Conversing with Mr. Americana: Talking Books With Bill Reese
Working with and Advising Clients & Collectors
AT: Approximately how many steady clients do you have? Are they individual collectors, other dealers, or a mixture of all of the above? How has your client base shifted over the years?
BR: It’s very difficult to put a number on what you mean by steady clients. I sell to hundreds if not thousands of people each year. In cash terms, approximately 50% of our business comes from private collectors, 25% from institutions, and 25% from other dealers. In 2001 approximately 45% of our invoices were written from online sales, which amounted to roughly 7% of our revenue. Most of the online sales are of relatively inexpensive material. I find that higher end sales and customers are made through catalogues and through personal contact.
AT: How do you work with your clients in terms of trying to groom them to be more effective collectors?
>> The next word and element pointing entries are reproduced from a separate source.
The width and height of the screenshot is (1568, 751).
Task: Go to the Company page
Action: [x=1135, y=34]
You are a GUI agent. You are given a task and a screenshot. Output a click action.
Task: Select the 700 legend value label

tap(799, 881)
BR: Our primary educational tool is our catalogues. We try to explain the import of all our material in our catalogues. We also try to be available to talk with people who have questions and talk them through their questions. I think that’s a very important aspect of book dealing and a model that sites like Alibris and Abe defeat. The old model of book collectors was that those on the high end were more sophisticated. We often find ourselves explaining things such as foxing to online collectors. We encounter a very broad spectrum on what people want and expect. Some want advice – others don’t want it. With my best collectors I try to suggest books they ought to have.
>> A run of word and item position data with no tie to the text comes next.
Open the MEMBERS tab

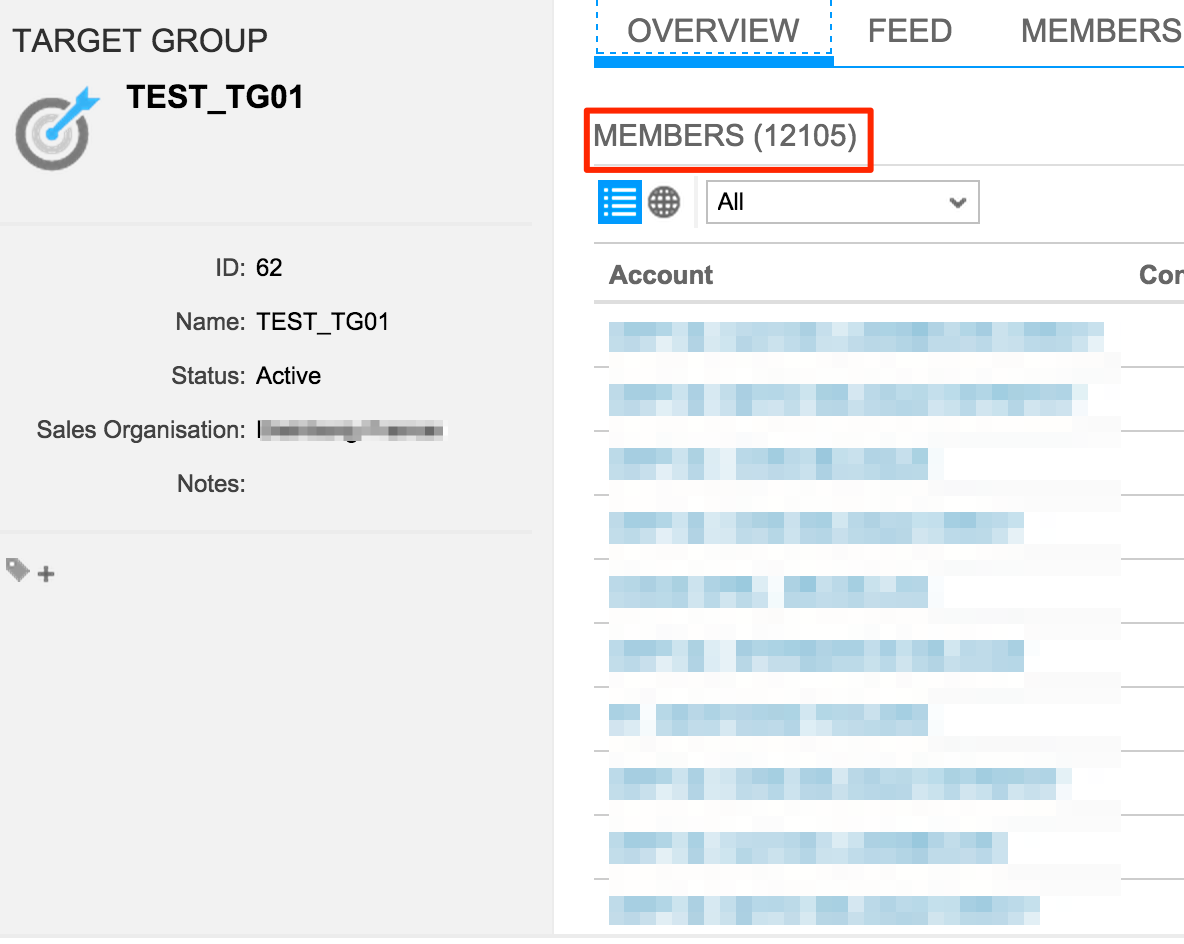click(x=1099, y=30)
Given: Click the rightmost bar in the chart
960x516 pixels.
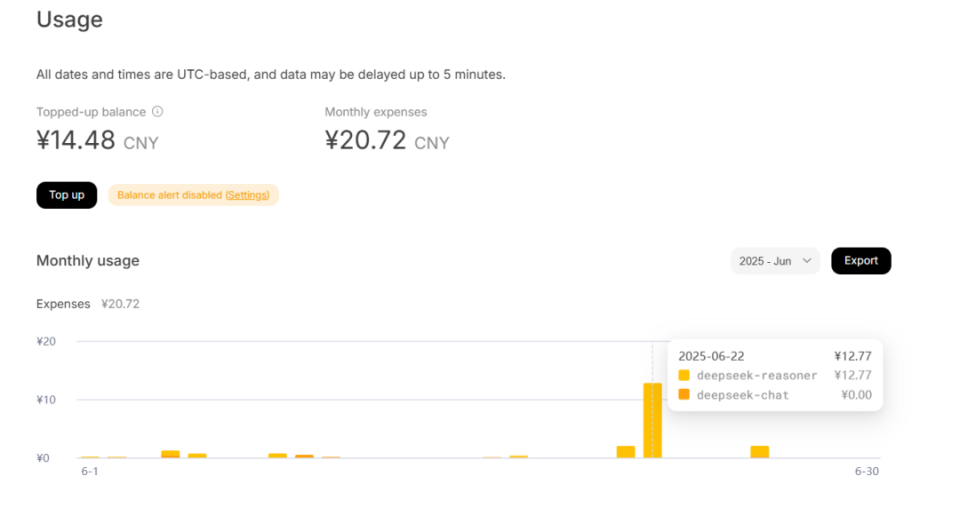Looking at the screenshot, I should point(760,452).
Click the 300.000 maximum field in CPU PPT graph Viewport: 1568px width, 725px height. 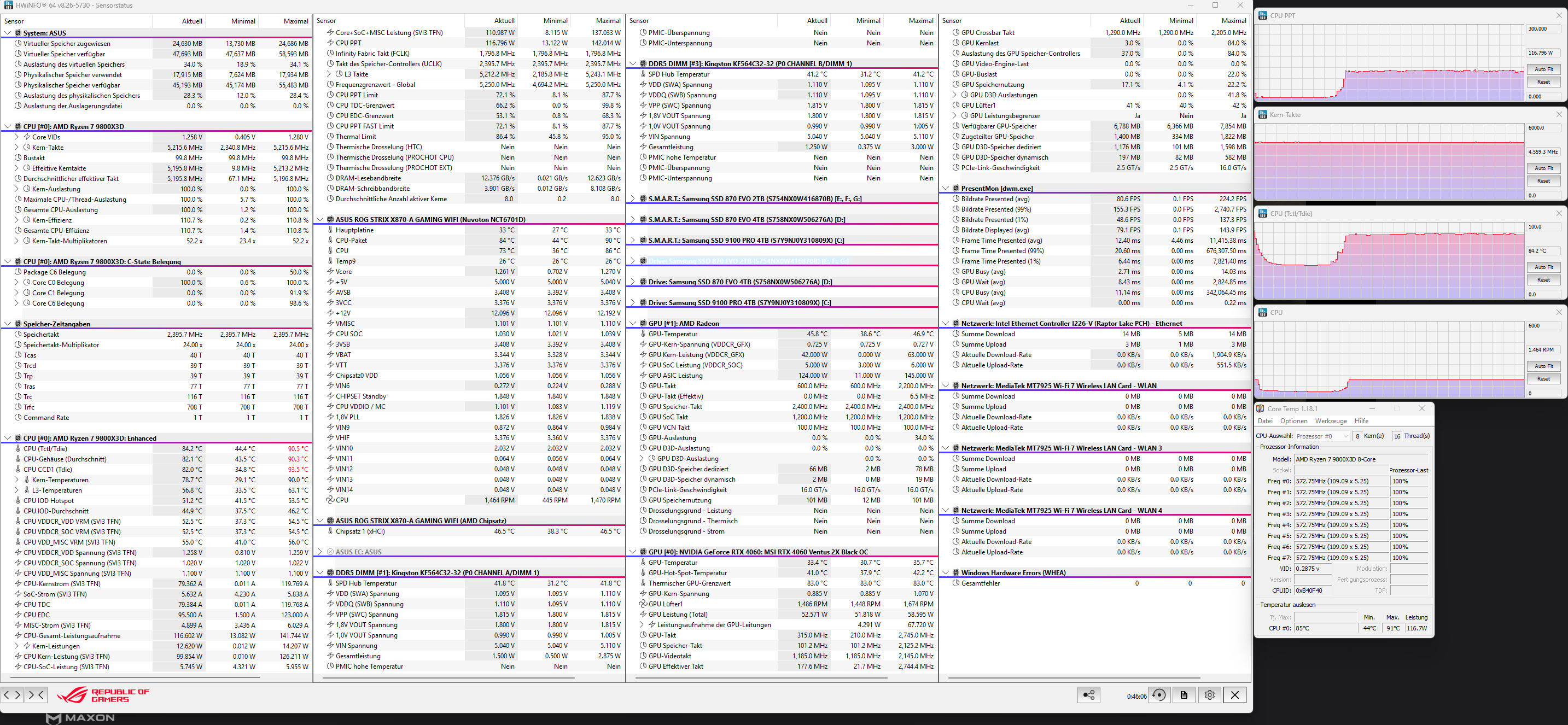(1543, 28)
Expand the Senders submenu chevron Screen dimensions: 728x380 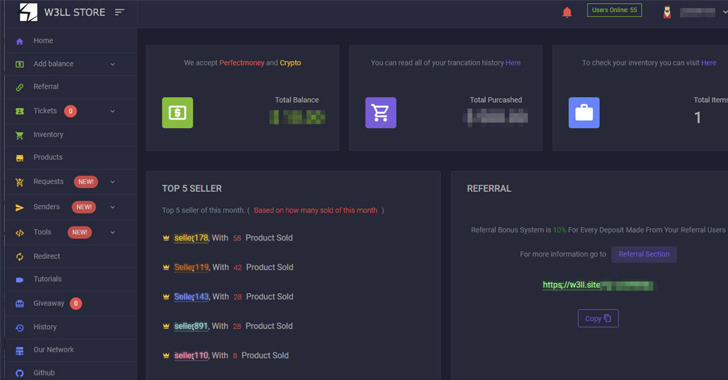click(x=112, y=207)
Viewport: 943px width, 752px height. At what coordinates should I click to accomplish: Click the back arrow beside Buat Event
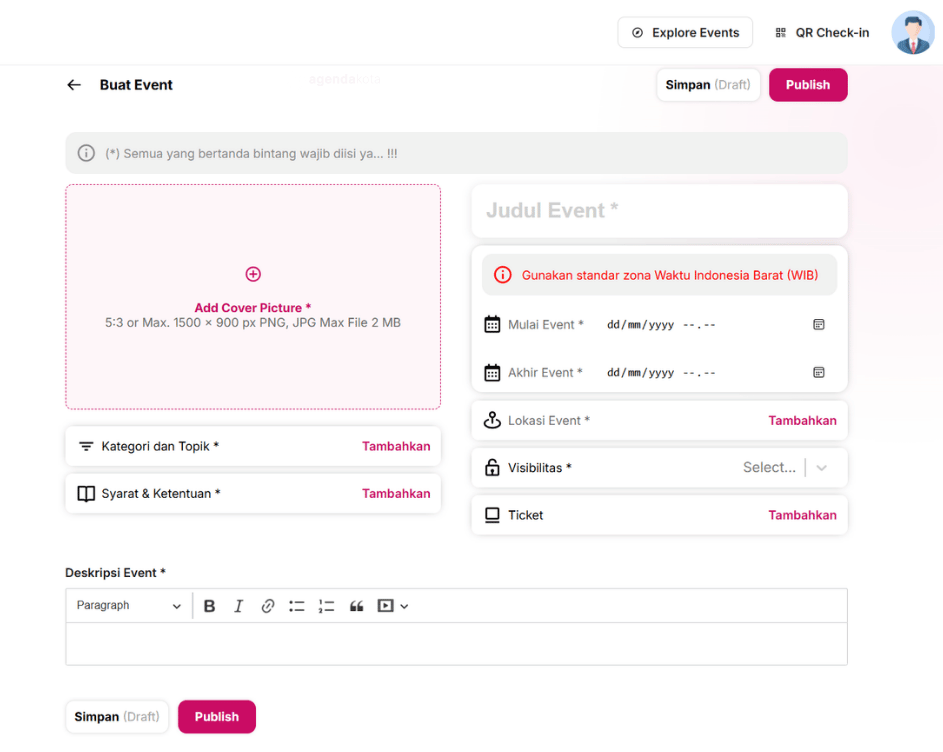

AT: When you look at older book catalogues you see items listed that seem to rarely be available today. It gives the impression that there is a diminishing supply of collectable Americana – certainly for the period before 1875. Where has this material gone and is it gone for good?
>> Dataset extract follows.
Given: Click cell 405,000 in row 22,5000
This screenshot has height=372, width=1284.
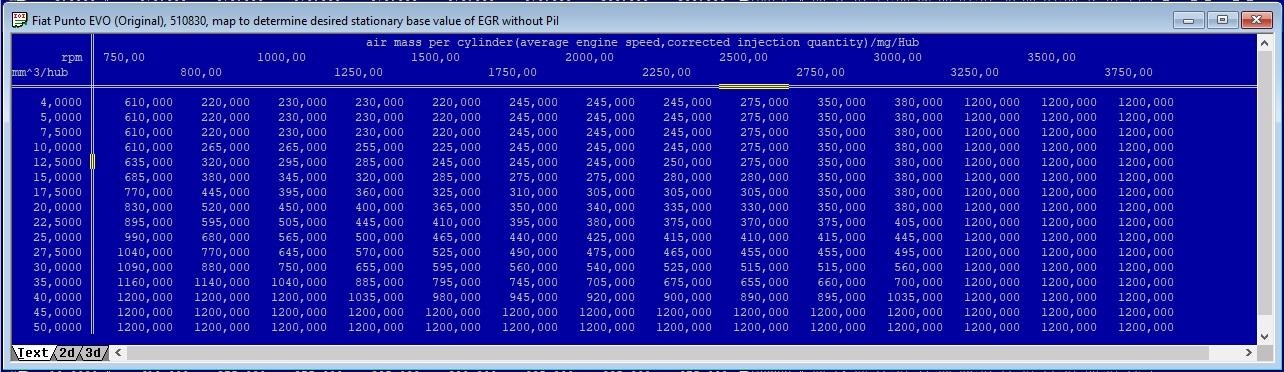Looking at the screenshot, I should (x=919, y=222).
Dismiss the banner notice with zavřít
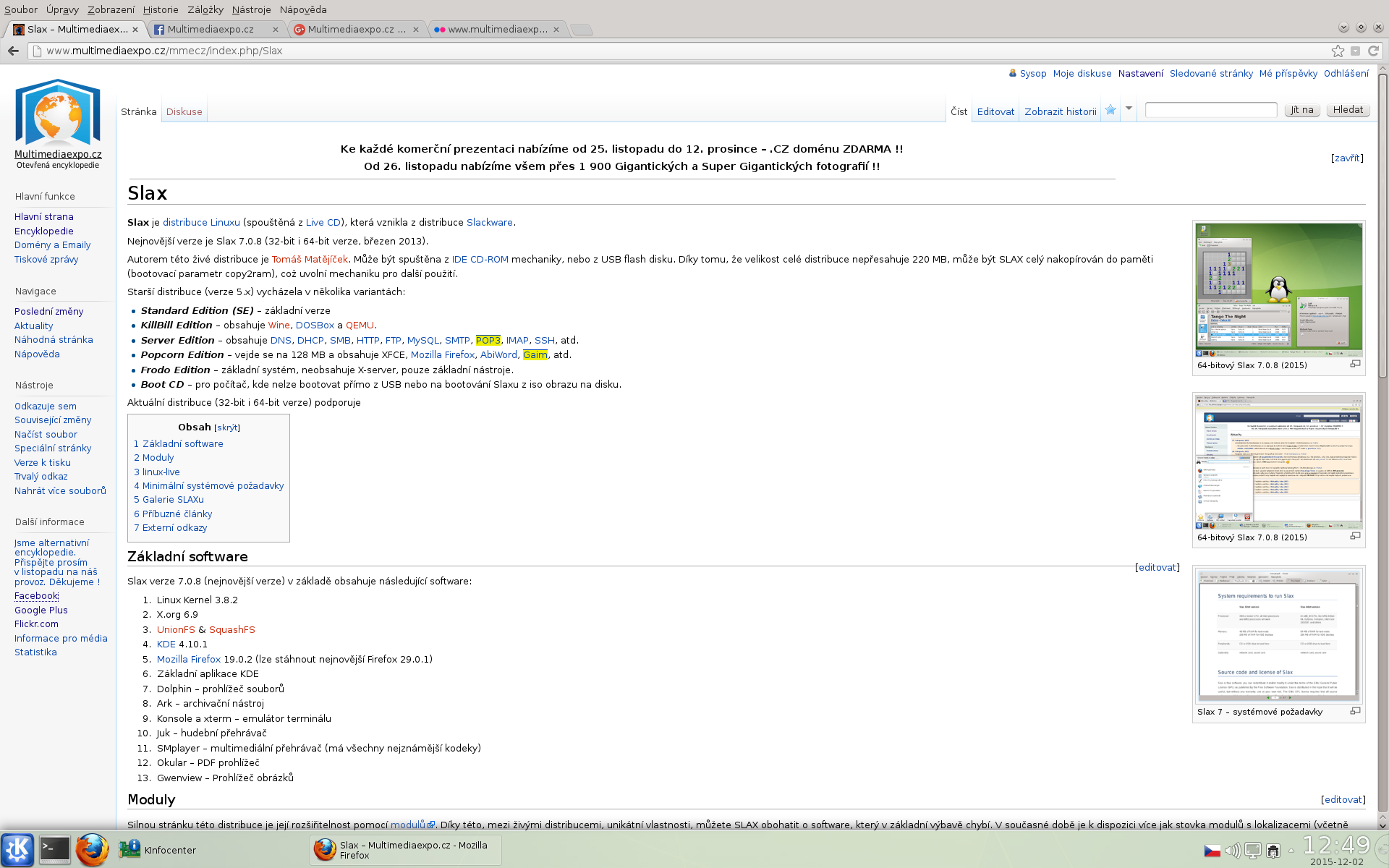 tap(1346, 158)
BR: The material has gone into institutions and by and large the material is gone during our lifetimes. Institutions do deaccession from time to time, which is a fact that feeds the market now. However, the institutions that are buying are very committed to their rare book collections. It is very unlikely that that material will trickle back into the marketplace.
AT: For collectors interested in Americana, how do you suggest they get started? Can they collect with a budget of $1,000 a year?
BR: First of all, I’d think in the 20th Century, not the 19th. Try to find an area that appeals to you and hasn’t been collected a lot. Try to slice the pie in a different way. This is relatively easy to do in Americana and you guys [AE] are providing numerous tools for doing this. There are a myriad of opportunities out there.